[Exercise data Boundary: Start]

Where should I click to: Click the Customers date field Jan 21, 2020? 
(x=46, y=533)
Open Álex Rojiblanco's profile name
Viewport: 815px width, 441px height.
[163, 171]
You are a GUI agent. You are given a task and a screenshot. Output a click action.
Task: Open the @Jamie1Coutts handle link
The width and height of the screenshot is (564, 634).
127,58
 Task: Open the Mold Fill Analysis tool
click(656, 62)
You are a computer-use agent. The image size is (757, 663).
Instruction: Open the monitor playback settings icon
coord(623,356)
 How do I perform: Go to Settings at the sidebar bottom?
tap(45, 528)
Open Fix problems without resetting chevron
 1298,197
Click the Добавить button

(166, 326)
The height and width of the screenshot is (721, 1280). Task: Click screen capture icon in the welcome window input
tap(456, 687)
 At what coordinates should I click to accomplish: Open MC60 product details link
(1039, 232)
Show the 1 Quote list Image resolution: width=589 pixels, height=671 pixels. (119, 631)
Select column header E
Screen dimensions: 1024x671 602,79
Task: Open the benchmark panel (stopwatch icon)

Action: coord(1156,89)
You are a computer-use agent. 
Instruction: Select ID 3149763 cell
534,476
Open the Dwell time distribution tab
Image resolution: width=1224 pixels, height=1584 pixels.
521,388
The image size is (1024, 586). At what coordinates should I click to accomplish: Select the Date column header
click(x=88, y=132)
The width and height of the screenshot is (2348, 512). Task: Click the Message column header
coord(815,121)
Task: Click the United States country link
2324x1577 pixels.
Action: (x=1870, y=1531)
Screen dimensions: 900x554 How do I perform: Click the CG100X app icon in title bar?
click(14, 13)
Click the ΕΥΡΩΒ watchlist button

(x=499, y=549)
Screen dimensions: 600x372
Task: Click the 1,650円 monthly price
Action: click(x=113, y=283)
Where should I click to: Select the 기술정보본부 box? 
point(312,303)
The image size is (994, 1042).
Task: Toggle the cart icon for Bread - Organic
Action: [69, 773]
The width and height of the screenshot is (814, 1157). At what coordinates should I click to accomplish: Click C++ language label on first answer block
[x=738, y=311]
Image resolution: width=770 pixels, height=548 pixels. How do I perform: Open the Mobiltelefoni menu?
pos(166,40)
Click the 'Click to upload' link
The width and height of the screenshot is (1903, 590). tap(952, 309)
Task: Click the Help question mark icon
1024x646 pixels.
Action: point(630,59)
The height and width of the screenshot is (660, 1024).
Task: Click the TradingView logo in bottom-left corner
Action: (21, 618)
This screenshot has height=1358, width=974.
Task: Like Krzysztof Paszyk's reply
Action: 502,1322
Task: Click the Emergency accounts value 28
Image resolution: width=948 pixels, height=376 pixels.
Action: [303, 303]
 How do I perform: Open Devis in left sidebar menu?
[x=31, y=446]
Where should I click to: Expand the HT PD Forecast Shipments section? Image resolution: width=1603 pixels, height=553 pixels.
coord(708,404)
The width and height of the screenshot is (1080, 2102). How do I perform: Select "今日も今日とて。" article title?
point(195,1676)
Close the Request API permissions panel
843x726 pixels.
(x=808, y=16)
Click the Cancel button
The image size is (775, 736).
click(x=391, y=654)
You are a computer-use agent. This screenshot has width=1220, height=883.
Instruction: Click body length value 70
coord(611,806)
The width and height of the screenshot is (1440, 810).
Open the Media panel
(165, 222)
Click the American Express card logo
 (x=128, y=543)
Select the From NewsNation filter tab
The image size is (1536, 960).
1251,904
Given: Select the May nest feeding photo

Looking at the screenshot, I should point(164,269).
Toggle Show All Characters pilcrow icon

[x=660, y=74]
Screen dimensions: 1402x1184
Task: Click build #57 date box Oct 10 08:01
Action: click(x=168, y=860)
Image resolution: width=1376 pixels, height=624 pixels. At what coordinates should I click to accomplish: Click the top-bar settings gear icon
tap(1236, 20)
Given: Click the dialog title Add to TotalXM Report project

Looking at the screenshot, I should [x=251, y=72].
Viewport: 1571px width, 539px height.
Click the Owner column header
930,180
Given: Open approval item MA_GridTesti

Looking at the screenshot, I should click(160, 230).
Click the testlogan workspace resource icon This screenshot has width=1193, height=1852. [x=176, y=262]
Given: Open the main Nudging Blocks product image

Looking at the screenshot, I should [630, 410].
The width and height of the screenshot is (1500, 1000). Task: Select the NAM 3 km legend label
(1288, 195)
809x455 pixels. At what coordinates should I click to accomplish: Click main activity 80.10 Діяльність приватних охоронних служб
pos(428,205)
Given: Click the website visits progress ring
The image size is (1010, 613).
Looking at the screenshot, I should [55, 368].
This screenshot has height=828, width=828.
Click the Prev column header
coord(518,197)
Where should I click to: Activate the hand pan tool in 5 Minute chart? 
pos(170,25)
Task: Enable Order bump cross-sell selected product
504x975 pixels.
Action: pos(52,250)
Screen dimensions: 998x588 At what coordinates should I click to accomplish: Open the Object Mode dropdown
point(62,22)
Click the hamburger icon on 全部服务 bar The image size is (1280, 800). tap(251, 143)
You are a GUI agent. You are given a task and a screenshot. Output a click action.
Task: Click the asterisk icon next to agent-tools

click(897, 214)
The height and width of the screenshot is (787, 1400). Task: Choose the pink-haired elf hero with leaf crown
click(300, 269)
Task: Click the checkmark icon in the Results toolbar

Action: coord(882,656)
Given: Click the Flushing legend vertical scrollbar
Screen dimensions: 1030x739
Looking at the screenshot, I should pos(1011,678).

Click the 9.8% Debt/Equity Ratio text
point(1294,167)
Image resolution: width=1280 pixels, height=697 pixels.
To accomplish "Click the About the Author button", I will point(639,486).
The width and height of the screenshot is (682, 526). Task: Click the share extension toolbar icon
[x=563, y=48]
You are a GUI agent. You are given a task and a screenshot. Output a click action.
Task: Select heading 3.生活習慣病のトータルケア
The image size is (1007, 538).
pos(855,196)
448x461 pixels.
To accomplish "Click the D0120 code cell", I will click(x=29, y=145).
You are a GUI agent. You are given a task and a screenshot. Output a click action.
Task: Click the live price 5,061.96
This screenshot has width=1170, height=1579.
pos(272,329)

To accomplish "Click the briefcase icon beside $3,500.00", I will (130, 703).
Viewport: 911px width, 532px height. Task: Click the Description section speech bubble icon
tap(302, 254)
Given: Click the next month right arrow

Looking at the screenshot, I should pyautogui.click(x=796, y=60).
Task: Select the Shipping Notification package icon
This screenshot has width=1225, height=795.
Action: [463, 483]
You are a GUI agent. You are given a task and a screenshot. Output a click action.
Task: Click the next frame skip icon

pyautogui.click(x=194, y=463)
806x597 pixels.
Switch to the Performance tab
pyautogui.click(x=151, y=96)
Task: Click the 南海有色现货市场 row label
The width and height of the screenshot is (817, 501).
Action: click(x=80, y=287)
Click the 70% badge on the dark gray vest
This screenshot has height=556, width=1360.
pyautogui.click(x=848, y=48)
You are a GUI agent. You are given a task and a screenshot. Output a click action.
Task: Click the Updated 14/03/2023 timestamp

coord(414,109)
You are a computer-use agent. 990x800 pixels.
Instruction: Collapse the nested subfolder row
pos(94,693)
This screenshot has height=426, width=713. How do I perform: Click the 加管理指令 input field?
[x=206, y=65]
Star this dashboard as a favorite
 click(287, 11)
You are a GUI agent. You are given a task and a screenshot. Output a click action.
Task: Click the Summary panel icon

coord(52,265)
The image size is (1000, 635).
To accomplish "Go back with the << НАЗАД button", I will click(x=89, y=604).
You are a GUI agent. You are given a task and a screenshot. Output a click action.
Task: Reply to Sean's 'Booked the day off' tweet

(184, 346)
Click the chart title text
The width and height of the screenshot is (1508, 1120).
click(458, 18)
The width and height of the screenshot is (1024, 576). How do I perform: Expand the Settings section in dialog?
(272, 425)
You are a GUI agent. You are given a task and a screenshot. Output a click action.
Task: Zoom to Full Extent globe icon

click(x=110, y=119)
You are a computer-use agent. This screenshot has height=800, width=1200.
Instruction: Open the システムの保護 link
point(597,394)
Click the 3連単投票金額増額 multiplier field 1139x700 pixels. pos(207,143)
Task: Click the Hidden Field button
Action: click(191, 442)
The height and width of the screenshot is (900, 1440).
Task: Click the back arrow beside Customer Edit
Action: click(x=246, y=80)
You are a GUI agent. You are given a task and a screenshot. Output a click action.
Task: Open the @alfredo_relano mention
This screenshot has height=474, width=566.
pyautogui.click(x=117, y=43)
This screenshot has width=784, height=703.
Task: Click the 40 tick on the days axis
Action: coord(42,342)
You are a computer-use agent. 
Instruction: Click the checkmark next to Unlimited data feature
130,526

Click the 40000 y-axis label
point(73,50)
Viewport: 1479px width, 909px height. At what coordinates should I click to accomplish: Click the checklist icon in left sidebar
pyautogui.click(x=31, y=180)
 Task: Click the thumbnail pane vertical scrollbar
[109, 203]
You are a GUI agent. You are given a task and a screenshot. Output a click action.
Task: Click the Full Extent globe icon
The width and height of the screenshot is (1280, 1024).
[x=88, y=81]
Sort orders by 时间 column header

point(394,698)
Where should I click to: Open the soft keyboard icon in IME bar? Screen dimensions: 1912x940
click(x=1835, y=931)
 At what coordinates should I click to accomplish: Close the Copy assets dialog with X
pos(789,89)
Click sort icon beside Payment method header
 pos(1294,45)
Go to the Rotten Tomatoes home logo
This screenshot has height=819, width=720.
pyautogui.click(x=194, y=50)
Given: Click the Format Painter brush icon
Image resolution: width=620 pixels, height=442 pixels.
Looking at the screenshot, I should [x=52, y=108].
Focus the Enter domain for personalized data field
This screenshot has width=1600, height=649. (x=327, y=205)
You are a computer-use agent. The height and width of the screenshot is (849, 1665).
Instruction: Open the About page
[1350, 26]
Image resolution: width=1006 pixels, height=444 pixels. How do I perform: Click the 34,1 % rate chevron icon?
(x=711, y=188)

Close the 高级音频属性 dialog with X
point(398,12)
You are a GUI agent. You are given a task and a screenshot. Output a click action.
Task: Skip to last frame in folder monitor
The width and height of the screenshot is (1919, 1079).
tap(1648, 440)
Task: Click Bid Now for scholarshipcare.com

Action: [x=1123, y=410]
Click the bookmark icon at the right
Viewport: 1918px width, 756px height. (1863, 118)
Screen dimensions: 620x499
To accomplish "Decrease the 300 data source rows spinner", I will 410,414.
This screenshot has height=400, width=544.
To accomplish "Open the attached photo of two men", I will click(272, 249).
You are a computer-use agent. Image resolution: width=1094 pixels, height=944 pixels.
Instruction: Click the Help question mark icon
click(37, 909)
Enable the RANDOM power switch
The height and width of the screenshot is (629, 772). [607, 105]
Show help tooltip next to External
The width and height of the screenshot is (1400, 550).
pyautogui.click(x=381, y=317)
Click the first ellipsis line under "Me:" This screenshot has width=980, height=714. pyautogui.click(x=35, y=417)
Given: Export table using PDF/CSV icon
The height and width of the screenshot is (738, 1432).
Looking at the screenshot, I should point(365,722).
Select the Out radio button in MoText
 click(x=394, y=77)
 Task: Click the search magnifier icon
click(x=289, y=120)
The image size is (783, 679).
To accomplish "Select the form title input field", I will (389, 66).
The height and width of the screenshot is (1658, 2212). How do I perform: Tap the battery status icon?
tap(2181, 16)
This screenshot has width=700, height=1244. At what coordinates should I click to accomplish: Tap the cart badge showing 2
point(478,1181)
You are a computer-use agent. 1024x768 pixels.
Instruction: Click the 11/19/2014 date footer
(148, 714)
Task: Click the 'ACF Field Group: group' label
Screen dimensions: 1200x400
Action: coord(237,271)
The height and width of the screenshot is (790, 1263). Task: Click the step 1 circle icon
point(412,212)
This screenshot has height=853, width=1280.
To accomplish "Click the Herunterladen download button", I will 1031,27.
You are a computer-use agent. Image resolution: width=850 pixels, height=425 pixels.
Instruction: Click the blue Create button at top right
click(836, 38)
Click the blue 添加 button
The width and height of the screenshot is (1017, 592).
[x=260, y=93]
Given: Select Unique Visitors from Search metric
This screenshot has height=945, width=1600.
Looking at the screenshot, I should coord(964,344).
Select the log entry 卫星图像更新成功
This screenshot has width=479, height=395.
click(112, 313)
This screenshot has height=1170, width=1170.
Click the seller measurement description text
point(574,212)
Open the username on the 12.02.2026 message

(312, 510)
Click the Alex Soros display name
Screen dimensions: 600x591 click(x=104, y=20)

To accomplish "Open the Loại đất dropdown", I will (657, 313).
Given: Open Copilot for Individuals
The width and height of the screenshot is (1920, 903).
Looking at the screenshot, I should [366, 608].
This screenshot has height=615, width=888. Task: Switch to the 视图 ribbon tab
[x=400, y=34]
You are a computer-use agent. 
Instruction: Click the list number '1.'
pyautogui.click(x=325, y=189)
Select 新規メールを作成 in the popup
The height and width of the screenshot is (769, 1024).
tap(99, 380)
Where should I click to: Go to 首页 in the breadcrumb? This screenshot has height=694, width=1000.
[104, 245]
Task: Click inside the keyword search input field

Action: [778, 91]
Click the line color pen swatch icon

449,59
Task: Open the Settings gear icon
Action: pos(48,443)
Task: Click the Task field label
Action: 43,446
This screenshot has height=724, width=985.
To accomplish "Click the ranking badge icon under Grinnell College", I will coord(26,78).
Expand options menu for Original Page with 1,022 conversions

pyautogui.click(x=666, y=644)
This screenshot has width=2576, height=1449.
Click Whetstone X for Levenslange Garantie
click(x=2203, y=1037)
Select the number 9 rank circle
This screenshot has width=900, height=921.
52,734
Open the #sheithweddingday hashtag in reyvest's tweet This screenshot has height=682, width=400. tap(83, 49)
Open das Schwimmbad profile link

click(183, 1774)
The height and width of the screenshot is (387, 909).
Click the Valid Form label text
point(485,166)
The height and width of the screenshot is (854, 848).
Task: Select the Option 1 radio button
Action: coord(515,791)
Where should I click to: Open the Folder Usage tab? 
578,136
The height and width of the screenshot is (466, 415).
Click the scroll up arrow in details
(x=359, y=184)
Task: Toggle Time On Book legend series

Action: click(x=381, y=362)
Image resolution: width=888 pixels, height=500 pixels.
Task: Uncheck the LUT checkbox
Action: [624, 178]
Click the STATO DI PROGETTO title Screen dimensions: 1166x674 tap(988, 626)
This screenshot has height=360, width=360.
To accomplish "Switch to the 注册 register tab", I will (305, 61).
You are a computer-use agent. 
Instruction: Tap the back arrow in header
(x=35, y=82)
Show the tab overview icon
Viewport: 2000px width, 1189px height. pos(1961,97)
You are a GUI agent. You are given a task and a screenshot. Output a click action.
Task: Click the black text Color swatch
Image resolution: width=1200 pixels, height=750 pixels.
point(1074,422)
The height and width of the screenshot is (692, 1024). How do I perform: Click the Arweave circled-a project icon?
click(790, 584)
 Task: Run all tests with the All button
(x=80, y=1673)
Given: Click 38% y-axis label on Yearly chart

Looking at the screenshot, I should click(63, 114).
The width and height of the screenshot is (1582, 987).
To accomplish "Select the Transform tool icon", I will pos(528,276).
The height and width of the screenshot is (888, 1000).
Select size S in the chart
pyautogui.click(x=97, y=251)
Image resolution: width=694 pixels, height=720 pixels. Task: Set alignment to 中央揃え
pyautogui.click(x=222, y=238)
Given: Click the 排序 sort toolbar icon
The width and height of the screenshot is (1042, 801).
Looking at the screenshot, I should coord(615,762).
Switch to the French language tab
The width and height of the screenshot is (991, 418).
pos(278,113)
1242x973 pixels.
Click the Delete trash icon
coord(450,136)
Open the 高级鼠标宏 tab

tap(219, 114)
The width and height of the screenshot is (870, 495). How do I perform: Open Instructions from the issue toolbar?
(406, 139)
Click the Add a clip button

[Exercise data Boundary: End]

▶ [Exercise] Read through the material above, and whenever a line contains "will", copy it.

▶ [Response to the exercise]
To accomplish "Click the About the Author button", I will point(639,486).
To accomplish "Click the D0120 code cell", I will click(x=29, y=145).
To accomplish "Click the briefcase icon beside $3,500.00", I will (130, 703).
To accomplish "Go back with the << НАЗАД button", I will click(x=89, y=604).
To accomplish "Decrease the 300 data source rows spinner", I will 410,414.
To accomplish "Open the attached photo of two men", I will click(272, 249).
To accomplish "Select the form title input field", I will (389, 66).
To accomplish "Click the Herunterladen download button", I will 1031,27.
To accomplish "Open the Loại đất dropdown", I will (657, 313).
To accomplish "Click the ranking badge icon under Grinnell College", I will coord(26,78).
To accomplish "Switch to the 注册 register tab", I will (305, 61).
To accomplish "Select the Transform tool icon", I will pos(528,276).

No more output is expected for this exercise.